- _Den Stoff erkunden_
(1) Beantworte die folgenden Fragen zum Text über die Invaliditätspension Neu:
(a) Ab welchem Datum wurde die befristete Invaliditäts- und Berufsunfähigkeitspension abgeschafft?
(b) Was war das Hauptziel des Sozialrechtsänderungsgesetzes 2012?
(c) Bei welcher Stelle muss ein Antrag auf eine Pension wegen geminderter Arbeitsfähigkeit gestellt werden?
(2) Setze den Text über die Invaliditätspension Neu im Anschluss an seinen letzten Satz fort.

- _Vorliegender Textauszug_

╔══

Mit 1. Jänner 2024 „feierte“ die Einführung der Invaliditätspension Neu zehnjähriges Jubiläum. Ein erster Blick zeigt, dass es für gesundheitlich beeinträchtige Menschen viel schwieriger wurde, eine Leistung zu erhalten. Und auch der erhoffte Erfolg der schnellen Wiedereingliederung auf dem Arbeitsmarkt blieb aus. Aus rechtlicher Sicht birgt das aktuelle Reha-System im Bereich des Versicherungsfalls der geminderten Arbeitsfähigkeit einige Probleme, die bei den Betroffenen zu großer Unzufriedenheit führen.
Grund der Gesetzesänderung
Durch das Sozialrechtsänderungsgesetz 2012 (SRÄG 2012) kam es zu gesetzlichen Änderungen im Bereich der Invaliditäts- und Berufsunfähigkeitspension. Das Hauptziel dieser Änderung war „Rehabilitation vor Pension“. Man wollte dadurch die Menschen nach ihren Erkrankungen wieder schneller am Arbeitsmarkt eingliedern. Ab 1.1.2014 wurde die befristete Invaliditäts- und Berufsunfähigkeitspension abgeschafft und durch zwei neue Leistungen, nämlich das Rehabilitationsgeld und das Umschulungsgeld, ersetzt. Nur mehr Personen, bei denen eine dauerhafte Invalidität bzw. Berufsunfähigkeit festgestellt wird, erhalten eine Invaliditäts- bzw. Berufsunfähigkeitspension. Nun, zehn Jahre später, möchten wir einen kritischen Blick auf dieses System werfen:
Antragstellung
Aktuell muss ein Antrag auf Gewährung einer Pension wegen geminderter Arbeitsfähigkeit bei der Pensionsversicherungsanstalt (PVA) gestellt werden. Aufgrund einer gesetzlichen „Fiktion“ (§ 361 ASVG) wird dieser Antrag vorrangig als Reha-Antrag gewertet. Im aktuellen System erhalten die Antragsteller:innen unter Umständen eine ganz andere Leistung zugesprochen als ursprünglich beantragt. Dies führt bei den Antragsteller:innen zu Verwirrung. Oft stellen sie sich deshalb auf ein anderes Ziel – die Erreichung der Pension wegen geminderter Arbeitsfähigkeit – ein. Stellt sich heraus, dass Reha-Maßnahmen zumutbar und zweckmäßig sind und damit von den Antragsteller:innen in Anspruch genommen werden müssen, so ist es schwierig, dass die Versicherten wieder vom „Pensionsziel“ abrücken und zurück auf das ursprüngliche Bestreben – Wiedereingliederung in den Arbeitsmarkt – geleitet werden.

╚══

Daten zur Zuordnung von Pixelkoordinaten

╔══

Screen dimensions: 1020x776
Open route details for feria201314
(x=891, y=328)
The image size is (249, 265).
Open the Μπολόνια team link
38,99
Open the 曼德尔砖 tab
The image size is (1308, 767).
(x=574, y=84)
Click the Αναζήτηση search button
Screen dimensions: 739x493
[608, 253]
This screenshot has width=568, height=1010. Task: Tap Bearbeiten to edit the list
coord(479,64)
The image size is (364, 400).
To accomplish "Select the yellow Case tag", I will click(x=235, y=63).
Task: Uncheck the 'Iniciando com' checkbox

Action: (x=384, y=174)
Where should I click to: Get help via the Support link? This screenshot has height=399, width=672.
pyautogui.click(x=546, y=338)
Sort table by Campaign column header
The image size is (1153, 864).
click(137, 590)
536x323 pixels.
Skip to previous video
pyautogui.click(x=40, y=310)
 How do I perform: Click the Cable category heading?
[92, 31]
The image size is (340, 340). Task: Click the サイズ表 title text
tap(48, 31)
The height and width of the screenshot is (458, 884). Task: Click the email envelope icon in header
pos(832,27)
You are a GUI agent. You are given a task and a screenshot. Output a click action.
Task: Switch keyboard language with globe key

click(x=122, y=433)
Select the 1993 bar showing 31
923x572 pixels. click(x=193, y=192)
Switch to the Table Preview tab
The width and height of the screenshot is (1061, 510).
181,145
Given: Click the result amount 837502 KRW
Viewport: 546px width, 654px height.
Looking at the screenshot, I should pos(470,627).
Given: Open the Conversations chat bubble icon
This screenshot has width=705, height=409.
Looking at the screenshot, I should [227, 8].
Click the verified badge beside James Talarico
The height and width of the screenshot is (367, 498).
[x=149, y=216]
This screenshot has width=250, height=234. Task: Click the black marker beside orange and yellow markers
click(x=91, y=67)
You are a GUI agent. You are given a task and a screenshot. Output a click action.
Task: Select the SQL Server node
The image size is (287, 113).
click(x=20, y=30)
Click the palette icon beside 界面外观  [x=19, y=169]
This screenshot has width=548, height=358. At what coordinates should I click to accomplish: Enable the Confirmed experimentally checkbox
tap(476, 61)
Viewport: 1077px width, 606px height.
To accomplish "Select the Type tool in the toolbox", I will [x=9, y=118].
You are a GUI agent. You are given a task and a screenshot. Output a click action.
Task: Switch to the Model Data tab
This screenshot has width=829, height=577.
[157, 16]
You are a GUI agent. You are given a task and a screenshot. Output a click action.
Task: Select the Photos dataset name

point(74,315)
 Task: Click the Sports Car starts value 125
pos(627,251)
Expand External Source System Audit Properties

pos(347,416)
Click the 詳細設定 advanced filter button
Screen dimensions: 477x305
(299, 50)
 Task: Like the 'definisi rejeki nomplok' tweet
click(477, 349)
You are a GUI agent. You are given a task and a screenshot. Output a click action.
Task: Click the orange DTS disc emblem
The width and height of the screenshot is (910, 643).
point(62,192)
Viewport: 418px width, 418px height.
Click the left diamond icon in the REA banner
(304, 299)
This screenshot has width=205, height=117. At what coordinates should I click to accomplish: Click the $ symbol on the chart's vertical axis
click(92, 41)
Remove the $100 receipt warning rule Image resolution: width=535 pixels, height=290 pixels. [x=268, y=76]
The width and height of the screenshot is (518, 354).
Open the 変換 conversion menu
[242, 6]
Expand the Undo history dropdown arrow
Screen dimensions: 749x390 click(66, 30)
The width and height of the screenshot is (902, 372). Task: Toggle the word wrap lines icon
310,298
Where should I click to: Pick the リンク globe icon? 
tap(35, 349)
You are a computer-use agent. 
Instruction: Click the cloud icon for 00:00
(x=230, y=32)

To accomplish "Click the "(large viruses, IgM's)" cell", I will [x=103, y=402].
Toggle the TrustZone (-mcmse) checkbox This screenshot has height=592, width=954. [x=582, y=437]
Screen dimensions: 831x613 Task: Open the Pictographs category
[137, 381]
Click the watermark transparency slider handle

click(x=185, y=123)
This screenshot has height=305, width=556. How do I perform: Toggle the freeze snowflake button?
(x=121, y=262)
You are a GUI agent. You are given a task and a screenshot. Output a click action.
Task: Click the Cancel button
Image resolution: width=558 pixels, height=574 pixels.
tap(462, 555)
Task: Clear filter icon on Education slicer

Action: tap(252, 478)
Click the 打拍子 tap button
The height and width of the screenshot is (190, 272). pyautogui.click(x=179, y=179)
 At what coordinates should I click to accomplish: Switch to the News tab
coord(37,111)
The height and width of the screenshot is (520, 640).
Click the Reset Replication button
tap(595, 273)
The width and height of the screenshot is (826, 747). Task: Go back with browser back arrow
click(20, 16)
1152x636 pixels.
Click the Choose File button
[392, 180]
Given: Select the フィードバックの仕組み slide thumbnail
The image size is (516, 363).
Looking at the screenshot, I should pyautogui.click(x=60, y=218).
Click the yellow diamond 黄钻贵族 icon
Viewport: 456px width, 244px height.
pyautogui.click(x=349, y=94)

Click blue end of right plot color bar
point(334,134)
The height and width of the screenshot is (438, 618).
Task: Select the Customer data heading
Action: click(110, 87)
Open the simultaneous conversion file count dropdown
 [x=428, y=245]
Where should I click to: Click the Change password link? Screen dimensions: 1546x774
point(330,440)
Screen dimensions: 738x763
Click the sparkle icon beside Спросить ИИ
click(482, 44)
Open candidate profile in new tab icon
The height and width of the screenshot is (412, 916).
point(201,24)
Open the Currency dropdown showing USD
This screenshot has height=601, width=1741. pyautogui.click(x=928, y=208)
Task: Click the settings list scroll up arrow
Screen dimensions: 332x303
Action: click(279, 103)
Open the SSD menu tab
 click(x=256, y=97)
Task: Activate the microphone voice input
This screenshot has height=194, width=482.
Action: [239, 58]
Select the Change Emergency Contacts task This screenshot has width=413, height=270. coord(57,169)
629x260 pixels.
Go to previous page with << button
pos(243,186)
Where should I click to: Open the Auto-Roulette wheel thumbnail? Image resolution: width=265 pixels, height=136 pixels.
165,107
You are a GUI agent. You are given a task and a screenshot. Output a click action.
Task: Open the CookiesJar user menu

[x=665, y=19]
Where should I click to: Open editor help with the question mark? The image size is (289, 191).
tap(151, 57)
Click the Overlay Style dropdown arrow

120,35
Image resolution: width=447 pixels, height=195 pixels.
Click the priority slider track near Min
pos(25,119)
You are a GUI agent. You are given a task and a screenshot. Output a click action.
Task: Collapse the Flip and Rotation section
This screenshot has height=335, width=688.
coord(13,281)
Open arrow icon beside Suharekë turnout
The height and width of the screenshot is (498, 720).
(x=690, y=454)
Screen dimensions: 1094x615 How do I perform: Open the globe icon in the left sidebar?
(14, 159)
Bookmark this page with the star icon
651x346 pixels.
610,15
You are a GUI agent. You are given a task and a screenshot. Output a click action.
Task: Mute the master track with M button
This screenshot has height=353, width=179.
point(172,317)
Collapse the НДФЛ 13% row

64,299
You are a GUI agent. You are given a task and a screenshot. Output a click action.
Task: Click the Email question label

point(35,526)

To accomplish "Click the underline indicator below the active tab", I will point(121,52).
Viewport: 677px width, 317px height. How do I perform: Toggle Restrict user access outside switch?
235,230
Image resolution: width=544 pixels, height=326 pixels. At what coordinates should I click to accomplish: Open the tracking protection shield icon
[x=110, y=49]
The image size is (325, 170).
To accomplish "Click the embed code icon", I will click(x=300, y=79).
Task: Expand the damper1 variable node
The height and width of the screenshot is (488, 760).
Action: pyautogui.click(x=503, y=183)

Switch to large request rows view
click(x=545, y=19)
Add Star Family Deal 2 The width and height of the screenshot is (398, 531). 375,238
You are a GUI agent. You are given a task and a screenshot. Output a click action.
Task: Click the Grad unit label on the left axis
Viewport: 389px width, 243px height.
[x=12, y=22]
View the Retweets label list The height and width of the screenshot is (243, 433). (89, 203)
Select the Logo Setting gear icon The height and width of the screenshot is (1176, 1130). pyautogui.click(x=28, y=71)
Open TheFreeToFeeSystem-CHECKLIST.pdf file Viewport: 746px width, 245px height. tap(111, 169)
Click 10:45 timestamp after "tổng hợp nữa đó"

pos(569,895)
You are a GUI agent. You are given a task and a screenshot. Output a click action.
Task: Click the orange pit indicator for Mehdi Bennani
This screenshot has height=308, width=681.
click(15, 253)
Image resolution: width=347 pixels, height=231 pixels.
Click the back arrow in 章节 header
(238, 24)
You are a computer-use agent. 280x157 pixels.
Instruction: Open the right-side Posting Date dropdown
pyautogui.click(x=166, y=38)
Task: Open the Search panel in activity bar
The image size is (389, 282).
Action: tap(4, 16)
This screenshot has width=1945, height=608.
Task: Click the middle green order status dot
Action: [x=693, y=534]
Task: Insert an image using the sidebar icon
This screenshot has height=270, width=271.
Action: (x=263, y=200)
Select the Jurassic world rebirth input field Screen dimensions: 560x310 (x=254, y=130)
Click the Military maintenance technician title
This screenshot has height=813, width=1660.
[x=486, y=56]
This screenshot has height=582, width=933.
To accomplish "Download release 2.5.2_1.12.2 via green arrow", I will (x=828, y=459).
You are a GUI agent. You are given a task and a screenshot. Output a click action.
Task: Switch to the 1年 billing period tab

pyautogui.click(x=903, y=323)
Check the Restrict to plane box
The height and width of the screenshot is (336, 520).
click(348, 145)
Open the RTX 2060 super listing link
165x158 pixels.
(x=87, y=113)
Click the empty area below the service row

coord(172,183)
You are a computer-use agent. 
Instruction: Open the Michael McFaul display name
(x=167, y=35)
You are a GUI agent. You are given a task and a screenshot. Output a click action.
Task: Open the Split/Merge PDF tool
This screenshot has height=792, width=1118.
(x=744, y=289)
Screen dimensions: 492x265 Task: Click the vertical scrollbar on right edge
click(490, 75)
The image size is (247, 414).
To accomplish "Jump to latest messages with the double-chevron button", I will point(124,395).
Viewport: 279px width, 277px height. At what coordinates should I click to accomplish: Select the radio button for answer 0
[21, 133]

╚══

- _Gegebene Antworten_
(1)
(a) Die befristete Invaliditäts- und Berufsunfähigkeitspension wurde ab 1.1.2014 abgeschafft.
(b) Das Hauptziel war „Rehabilitation vor Pension“.
(c) Der Antrag muss bei der Pensionsversicherungsanstalt (PVA) gestellt werden.

(2)
Trennung der beruflichen und medizinischen Reha-Maßnahmen
Weiters ist die Trennung zwischen beruflicher und medizinischer Reha kontraproduktiv. Aktuell werden die Voraussetzungen der beruflichen und medizinischen Reha nacheinander geprüft. Sind die Maßnahmen der beruflichen Reha zumutbar und zweckmäßig, so hat der bzw. die Antragsteller:in Anspruch auf diese Maßnahmen. Lediglich wenn dies nicht der Fall ist, werden die Voraussetzungen der medizinischen Rehabilitation geprüft. Könnten die Maßnahmen aus diesen beiden Bereichen parallel in Anspruch genommen werden, so würde besser auf die individuellen Bedürfnisse der Versicherten eingegangen werden.
Viel Rehageld-Bezug, kaum Umschulungsgeld-Bezug
Die Trennung zwischen medizinischer und beruflicher Reha spielt vermutlich eine Rolle, warum es bis dato zu keinen bzw. fast keinen Gewährungen beruflicher Reha-Maßnahmen gekommen ist.
Von der PVA wird monatlich nur ein geringer Anteil an Maßnahmen der beruflichen Reha bewilligt. Laut Pensionsversicherungsanstalt konnten 55 Prozent der Personen, welche die Maßnahmen erfolgreich beendet hatten, am Arbeitsmarkt wieder Fuß fassen.